Using Pearson's Correlation Coefficient, I have several variables that are highly correlated ($\rho = 0.978$ and $\rho = 0.989$ for 2 pairs of variables that are in my model).

The reason some of the variables are highly correlated is because one variable is used in the calculation for another variable.

Example:

$B = V / 3000$ and $E = V * D$

$B$ and $E$ have $\rho = 0.989$

Is it possible for me to just "throw away" one of the variables?

Both B and E are derived from V. B and E are clearly not truly "independent" variables from each other. The underlying variable that really matters here is V. You should probably disgard both B and E in this case and keep V only.

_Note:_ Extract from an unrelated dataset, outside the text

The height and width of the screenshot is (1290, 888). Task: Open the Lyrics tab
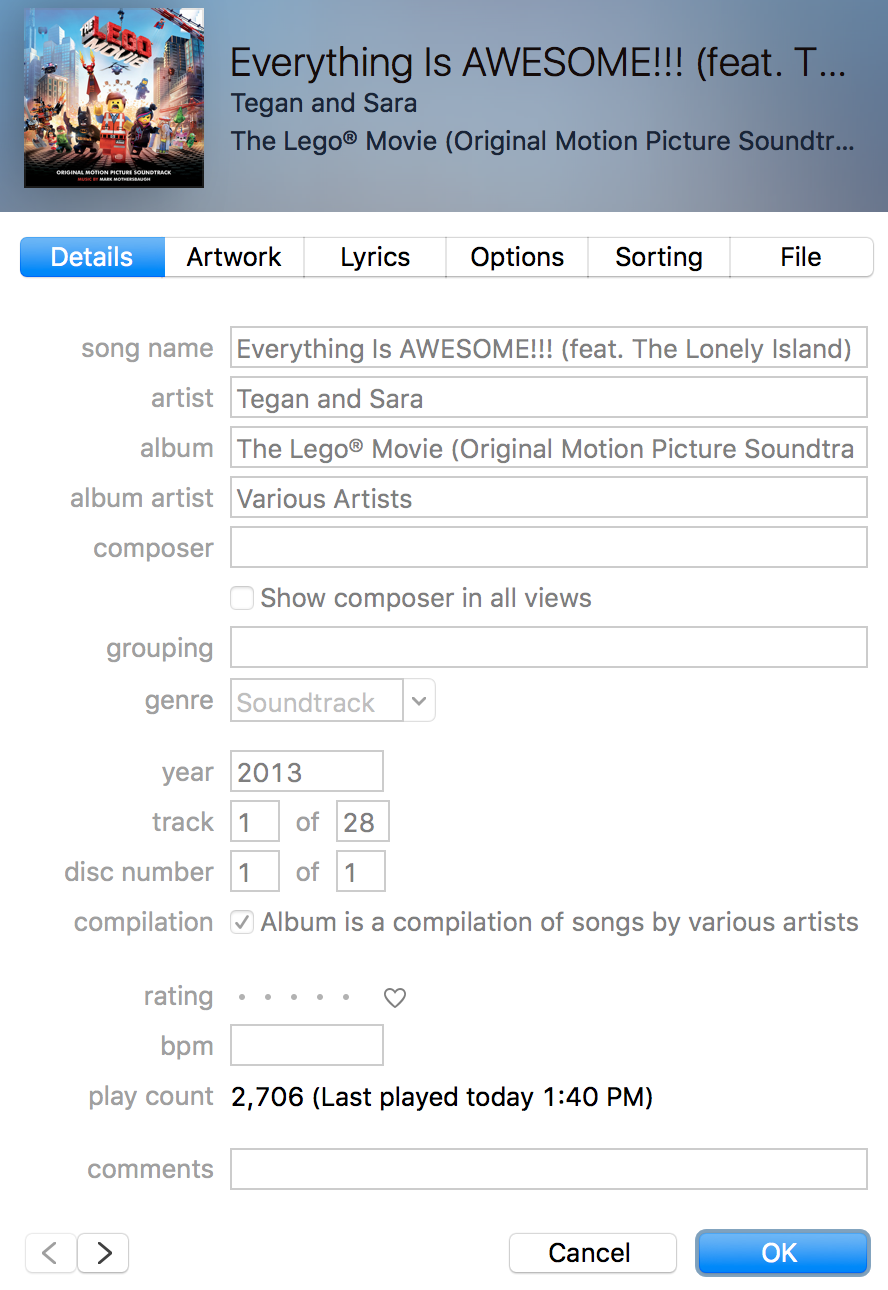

In a more general situation, when you have two independent variables that are very highly correlated, you definitely should remove one of them because you run into the multicollinearity conundrum and your regression model's regression coefficients related to the two highly correlated variables will be unreliable. Also, in plain English if two variables are so highly correlated they will obviously impart nearly exactly the same information to your regression model. But, by including both you are actually weakening the model. You are not adding incremental information. Instead, you are infusing your model with noise. Not a good thing.

One way you could keep highly correlated variables within your model is to use instead of regression a Principal Component Analysis (PCA) model. PCA models are made to get rid off multicollinearity. The trade off is that you end up with two or three principal components within your model that are often just mathematical constructs and are pretty much incomprehensible in logical terms. PCA is therefore frequently abandoned as a method whenever you have to present your results to an outside audience such as management, regulators, etc... PCA models create cryptic black boxes that are very challenging to explain.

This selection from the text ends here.